Even in the absence of both magnetic order and superconductivity, Ce‐based Kondo lattice systems show distinct anomalies in the low‐temperature specific heat and thermopower. These features can be understood, in the frame of a microscopic treatment of the asymmetric Anderson model, by taking into account the periodicity of the Ce sites. A substantial variation in the observed phenomena between CeAl₃ and normal (n) state CeCu₂Si₂ on the one hand as well as CeRu₂Si₂ and CeCu₆ on the other highlight the importance of realistic band structure calculations for the quasiparticles (‘‘heavy fermions’’) in these different compounds. The temperature dependence of the upper critical magnetic field B_c2(T) for the heavy‐fermion superconductor CeCu₂Si₂ (T_c≂0.6 K) shows a flat maximum at ∼0.2 T_c, which is ascribed to coherence‐derived structure in the n‐state quasiparticle density of states.
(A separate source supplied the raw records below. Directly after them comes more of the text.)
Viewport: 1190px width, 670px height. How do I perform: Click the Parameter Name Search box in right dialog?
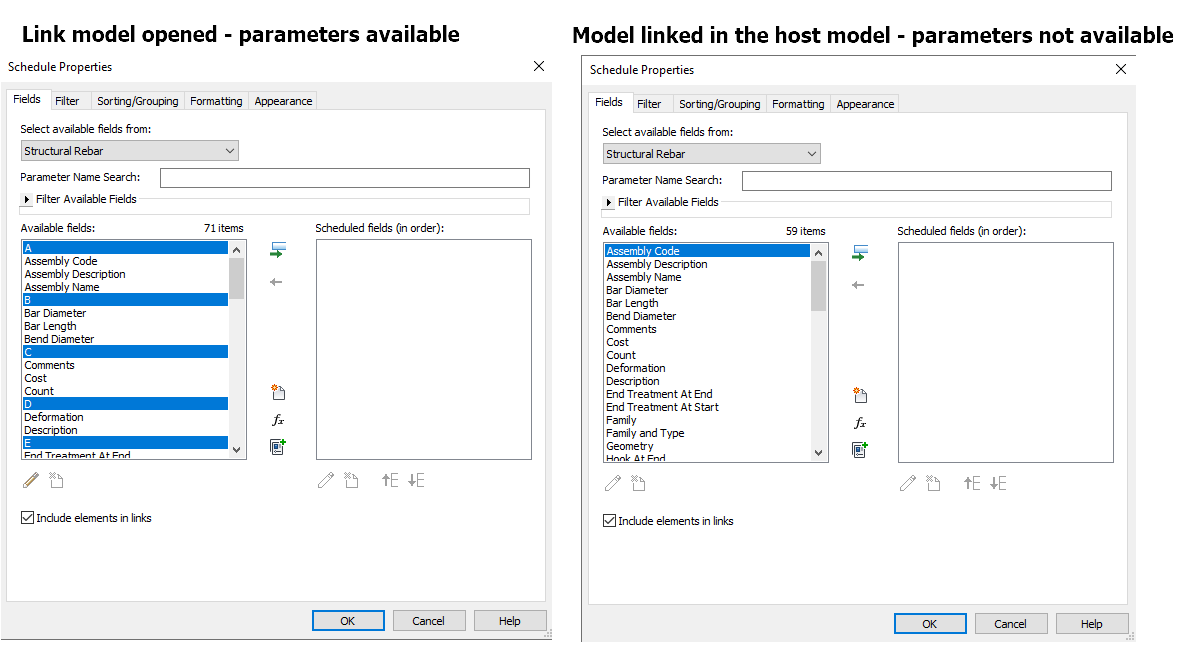[926, 181]
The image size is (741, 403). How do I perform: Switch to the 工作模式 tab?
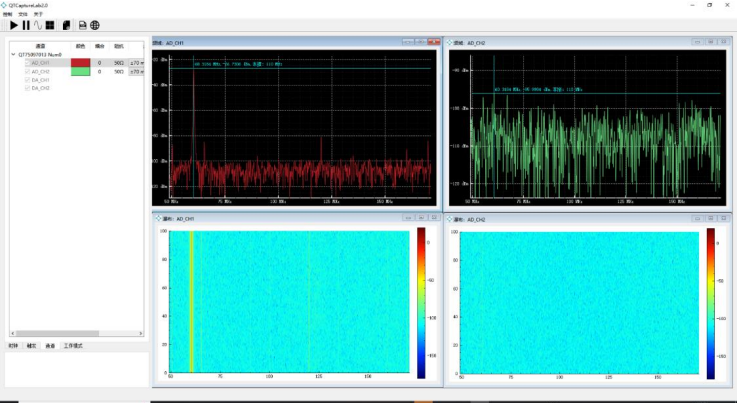[x=73, y=346]
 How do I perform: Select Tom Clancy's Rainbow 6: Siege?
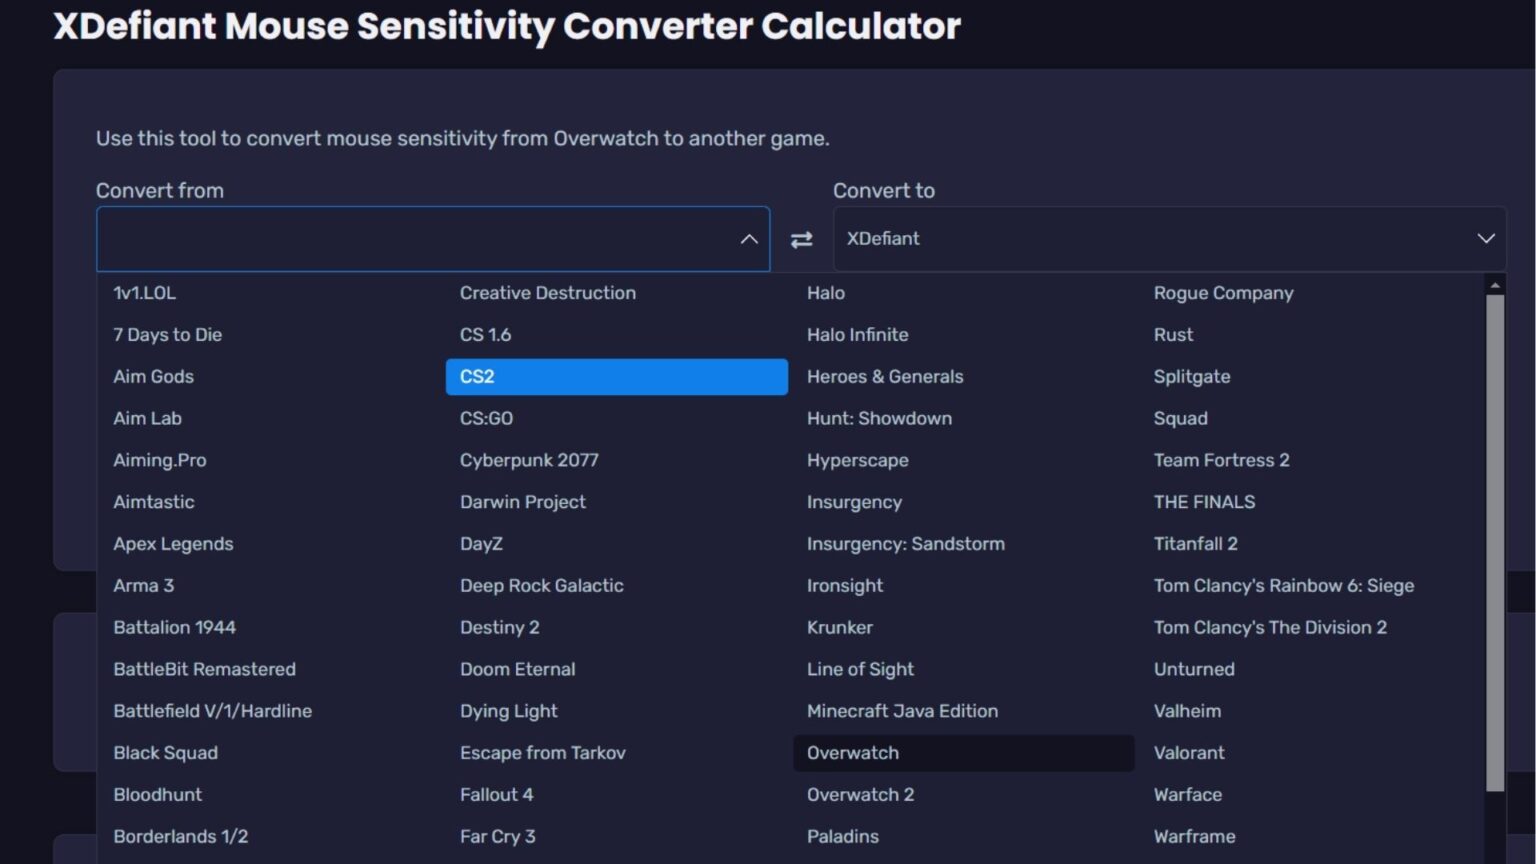(x=1284, y=586)
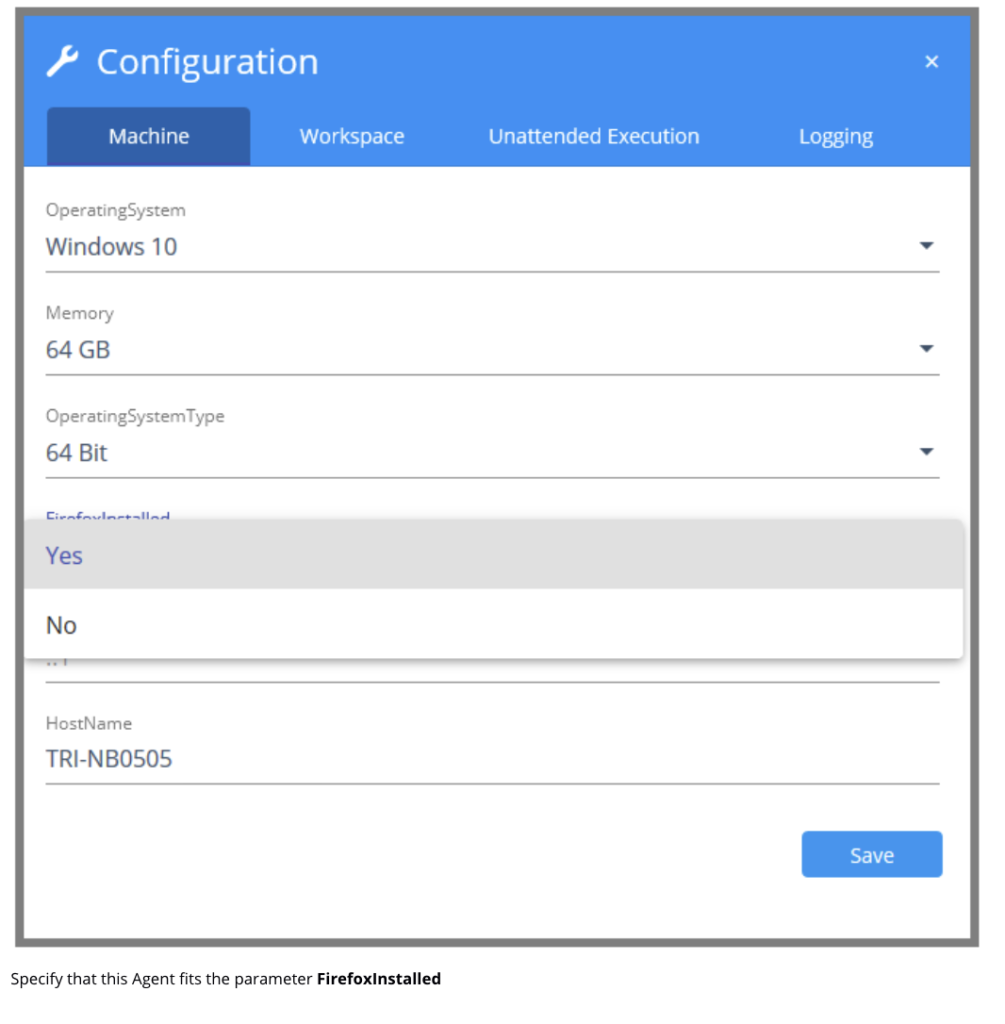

A dc Josephson effect with a critical pair current of ordinary size is observed for the first time on a weak link between CeCu₂Si₂ and Al. This proves that CeCu₂Si₂ is a superconductor with dominant spin‐singlet pairing. No Josephson effect can be found, however, between heavy‐fermion superconducting UPt₃ and Al, Nb, or UPt₃ as counterelectrodes, in accord with a possible anisotropic (L≥1, S=0 or 1) pairing in UPt₃. For this material, the thermal conductivity in the superconducting state approaches an asymptotic κ_S=αT² law as T→0, with α=32 mW/cm K³, and the thermopower above T_C shows a temperature dependence similar to that of the ‘‘spin fluctuation’’ system UAl₂.